(Material shown)

-=-=-=-=-

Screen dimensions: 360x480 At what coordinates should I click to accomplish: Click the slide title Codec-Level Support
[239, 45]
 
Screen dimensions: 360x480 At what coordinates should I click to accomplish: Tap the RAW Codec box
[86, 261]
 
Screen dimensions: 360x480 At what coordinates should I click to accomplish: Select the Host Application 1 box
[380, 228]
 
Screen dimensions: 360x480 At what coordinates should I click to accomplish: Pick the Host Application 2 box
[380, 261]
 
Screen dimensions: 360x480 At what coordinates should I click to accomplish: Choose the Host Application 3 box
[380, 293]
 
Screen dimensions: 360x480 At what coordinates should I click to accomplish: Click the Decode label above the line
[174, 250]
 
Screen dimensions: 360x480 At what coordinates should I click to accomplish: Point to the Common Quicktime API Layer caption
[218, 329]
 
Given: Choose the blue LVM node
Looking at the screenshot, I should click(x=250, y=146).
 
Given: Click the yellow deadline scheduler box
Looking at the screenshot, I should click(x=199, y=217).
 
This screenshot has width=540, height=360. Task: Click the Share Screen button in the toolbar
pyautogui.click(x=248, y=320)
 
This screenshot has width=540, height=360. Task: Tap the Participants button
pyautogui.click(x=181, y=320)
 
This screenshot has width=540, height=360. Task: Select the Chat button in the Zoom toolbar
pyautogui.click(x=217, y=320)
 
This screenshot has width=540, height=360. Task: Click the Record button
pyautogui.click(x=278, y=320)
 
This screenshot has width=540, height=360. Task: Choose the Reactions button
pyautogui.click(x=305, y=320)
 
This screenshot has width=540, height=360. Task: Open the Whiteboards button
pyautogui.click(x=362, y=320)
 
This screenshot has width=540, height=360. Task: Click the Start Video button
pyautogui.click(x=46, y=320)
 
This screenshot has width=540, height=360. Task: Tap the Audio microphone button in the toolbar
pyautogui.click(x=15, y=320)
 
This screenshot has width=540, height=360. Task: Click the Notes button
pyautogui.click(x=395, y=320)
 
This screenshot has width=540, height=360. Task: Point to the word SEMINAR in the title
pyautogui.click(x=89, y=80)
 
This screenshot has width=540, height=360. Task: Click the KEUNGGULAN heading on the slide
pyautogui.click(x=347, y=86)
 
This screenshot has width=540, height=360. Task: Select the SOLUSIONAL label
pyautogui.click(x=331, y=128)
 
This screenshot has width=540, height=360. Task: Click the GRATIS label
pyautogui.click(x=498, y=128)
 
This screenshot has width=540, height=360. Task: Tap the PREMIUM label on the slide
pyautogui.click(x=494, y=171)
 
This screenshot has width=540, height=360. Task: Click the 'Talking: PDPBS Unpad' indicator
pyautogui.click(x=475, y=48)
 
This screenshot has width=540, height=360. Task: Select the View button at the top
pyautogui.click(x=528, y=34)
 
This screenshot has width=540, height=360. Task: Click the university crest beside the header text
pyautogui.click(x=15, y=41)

-=-=-=-=-

(What to do)
Rewrite the rows from the line containing "API Layer caption" through the end of the rows, replacing "toolbar" with "menu bar" and leaving everything else unchanged.

(Output of the task)
Screen dimensions: 360x480 At what coordinates should I click to accomplish: Point to the Common Quicktime API Layer caption
[218, 329]
 
Given: Choose the blue LVM node
Looking at the screenshot, I should click(x=250, y=146).
 
Given: Click the yellow deadline scheduler box
Looking at the screenshot, I should click(x=199, y=217).
 
This screenshot has width=540, height=360. Task: Click the Share Screen button in the menu bar
pyautogui.click(x=248, y=320)
 
This screenshot has width=540, height=360. Task: Tap the Participants button
pyautogui.click(x=181, y=320)
 
This screenshot has width=540, height=360. Task: Select the Chat button in the Zoom menu bar
pyautogui.click(x=217, y=320)
 
This screenshot has width=540, height=360. Task: Click the Record button
pyautogui.click(x=278, y=320)
 
This screenshot has width=540, height=360. Task: Choose the Reactions button
pyautogui.click(x=305, y=320)
 
This screenshot has width=540, height=360. Task: Open the Whiteboards button
pyautogui.click(x=362, y=320)
 
This screenshot has width=540, height=360. Task: Click the Start Video button
pyautogui.click(x=46, y=320)
 
This screenshot has width=540, height=360. Task: Tap the Audio microphone button in the menu bar
pyautogui.click(x=15, y=320)
 
This screenshot has width=540, height=360. Task: Click the Notes button
pyautogui.click(x=395, y=320)
 
This screenshot has width=540, height=360. Task: Point to the word SEMINAR in the title
pyautogui.click(x=89, y=80)
 
This screenshot has width=540, height=360. Task: Click the KEUNGGULAN heading on the slide
pyautogui.click(x=347, y=86)
 
This screenshot has width=540, height=360. Task: Select the SOLUSIONAL label
pyautogui.click(x=331, y=128)
 
This screenshot has width=540, height=360. Task: Click the GRATIS label
pyautogui.click(x=498, y=128)
 
This screenshot has width=540, height=360. Task: Tap the PREMIUM label on the slide
pyautogui.click(x=494, y=171)
 
This screenshot has width=540, height=360. Task: Click the 'Talking: PDPBS Unpad' indicator
pyautogui.click(x=475, y=48)
 
This screenshot has width=540, height=360. Task: Select the View button at the top
pyautogui.click(x=528, y=34)
 
This screenshot has width=540, height=360. Task: Click the university crest beside the header text
pyautogui.click(x=15, y=41)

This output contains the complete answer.